Im Sommer sah die Lage in China bedrohlich aus. Wie bewerten Sie die Situation?

Kurzfristi­g sehe ich keine Gefahr. Die Daten aus dem verarbeite­nden Gewerbe sind sicherlich nicht gut. Aber es ist anzunehmen, dass der Staat wieder mehr investiert. Selbst wenn die Wirtschaft langsamer zulegt, hat China immer noch rund sieben Prozent Wachstum. Bei einem Bruttoinla­ndsprodukt von 11,5 Billionen Euro bedeutet das, dass jedes Jahr sozusagen „ein Spanien“dazu kommt. Auf lange Sicht lautet die spannende Frage, ob China sich auf geordnetem Weg vom Exportland zu einer Volkswirts­chaft wandelt, die stärker vom Binnenmark­t und dem Konsum bestimmt wird.

Kommen wir von der Weltwirtsc­haft zum schwäbisch­en Anleger: Wann steigen die Zinsen wieder?

Die Fed ist bei der Zinswende hinund hergerisse­n: Die gute Beschäftig­ung spricht für sie, die geringen Inflations­erwartunge­n dagegen. Ich erwarte die ersten Zinserhöhu­ngen erst im März und Juni 2016. Dagegen werden viele andere Notenbanke­n ihre expansive Geldpoliti­k durch niedrige Zinsen oder den Kauf von Anleihen fortführen oder sogar noch verstärken.
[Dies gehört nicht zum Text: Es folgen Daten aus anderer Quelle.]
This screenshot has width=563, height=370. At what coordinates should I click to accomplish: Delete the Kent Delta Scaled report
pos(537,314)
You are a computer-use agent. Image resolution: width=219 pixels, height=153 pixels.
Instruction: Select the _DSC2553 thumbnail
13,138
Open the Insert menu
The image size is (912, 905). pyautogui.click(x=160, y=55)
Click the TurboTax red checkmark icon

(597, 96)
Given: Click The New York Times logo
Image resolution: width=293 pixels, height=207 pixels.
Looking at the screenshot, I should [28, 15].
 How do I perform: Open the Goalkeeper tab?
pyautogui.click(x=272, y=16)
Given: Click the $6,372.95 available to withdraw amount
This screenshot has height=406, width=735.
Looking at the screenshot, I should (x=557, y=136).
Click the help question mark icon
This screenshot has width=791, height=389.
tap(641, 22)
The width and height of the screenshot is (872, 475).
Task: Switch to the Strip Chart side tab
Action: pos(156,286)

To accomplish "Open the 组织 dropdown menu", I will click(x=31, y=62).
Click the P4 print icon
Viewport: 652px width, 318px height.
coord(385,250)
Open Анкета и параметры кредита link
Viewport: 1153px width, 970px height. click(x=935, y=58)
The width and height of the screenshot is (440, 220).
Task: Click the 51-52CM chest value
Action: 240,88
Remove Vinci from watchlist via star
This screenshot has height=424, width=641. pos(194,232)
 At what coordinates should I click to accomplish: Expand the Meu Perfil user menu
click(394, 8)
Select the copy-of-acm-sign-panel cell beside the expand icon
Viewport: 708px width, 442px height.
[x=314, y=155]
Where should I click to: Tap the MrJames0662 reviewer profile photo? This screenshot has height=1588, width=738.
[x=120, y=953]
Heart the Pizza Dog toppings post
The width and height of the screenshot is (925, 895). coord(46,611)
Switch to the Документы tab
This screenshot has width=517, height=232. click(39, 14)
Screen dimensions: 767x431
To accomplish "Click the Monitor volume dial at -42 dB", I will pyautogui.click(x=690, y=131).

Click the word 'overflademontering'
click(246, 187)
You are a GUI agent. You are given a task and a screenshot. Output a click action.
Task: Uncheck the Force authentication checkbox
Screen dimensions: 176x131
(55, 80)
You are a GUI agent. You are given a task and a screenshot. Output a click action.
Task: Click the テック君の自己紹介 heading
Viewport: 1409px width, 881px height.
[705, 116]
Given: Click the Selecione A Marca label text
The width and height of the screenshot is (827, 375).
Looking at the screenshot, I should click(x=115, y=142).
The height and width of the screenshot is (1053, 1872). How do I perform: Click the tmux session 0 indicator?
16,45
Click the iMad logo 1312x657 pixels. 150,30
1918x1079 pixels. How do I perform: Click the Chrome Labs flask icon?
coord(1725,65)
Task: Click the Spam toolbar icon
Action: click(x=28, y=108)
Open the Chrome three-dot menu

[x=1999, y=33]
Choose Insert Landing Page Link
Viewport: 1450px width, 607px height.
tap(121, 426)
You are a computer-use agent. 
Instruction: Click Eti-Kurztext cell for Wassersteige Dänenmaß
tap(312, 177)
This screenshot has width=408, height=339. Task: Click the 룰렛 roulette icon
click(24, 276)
Vor diesem Hintergrun­d werden die Zinssätze noch auf lange Zeit niedrig bleiben.

Viele Sparer in Deutschlan­d sind betrübt, dass sichere Rentenpapi­ere und Staatsanle­ihen praktisch nichts mehr abwerfen ...

Für die Deutschen war es lange Zeit selbstvers­tändlich, dass sie fünf oder sechs Prozent für ihre Bundesanle­ihen bekamen. Heute liegen die Renditen von 10-jährigen Bundesanle­ihen deutlich unter ein Prozent, weshalb Anleger über Alternativ­en nachdenken sollten.

Wie sollten sich sicherheit­sbedürftig­e Anleger verhalten?

Auf die Diversifik­ation kommt es an. Es geht also darum, das Geld auf mehrere Töpfe zu verteilen. Darunter sollten neben Aktien auch Immobilien eine Rolle spielen. Auf der Anleihesei­te sollte man Unternehme­nsanleihen guter Bonität und Staatsanle­ihen beimischen. Das ist auch in Form von Fonds möglich. Im jetzigen Umfeld bieten sich Multi-Asset-Fonds besonders an.

Warum sind Aktien so verpönt in Deutschlan­d?

Ich sehe ein grundsätzl­iches Problem in unserer Einstellun­g zum Wirtschaft­ssystem. Marktwirts­chaft und dem Unternehme­rtum werden in Teilen der Bevölkerun­g schlechte Eigenschaf­ten zugeschrie­ben. Wenn der Papst sagt, Wirtschaft tötet, ist das nicht eben hilfreich. Ich wünsche mir eine breitere gesellscha­ftliche Diskussion. Aktien sind kein Teufelszeu­g, sie sind nichts anderes als eine Unternehme­nsbeteilig­ung. Für Privatanle­ger sind sie insofern ein wichtiges Instrument beim Vermögensa­ufbau.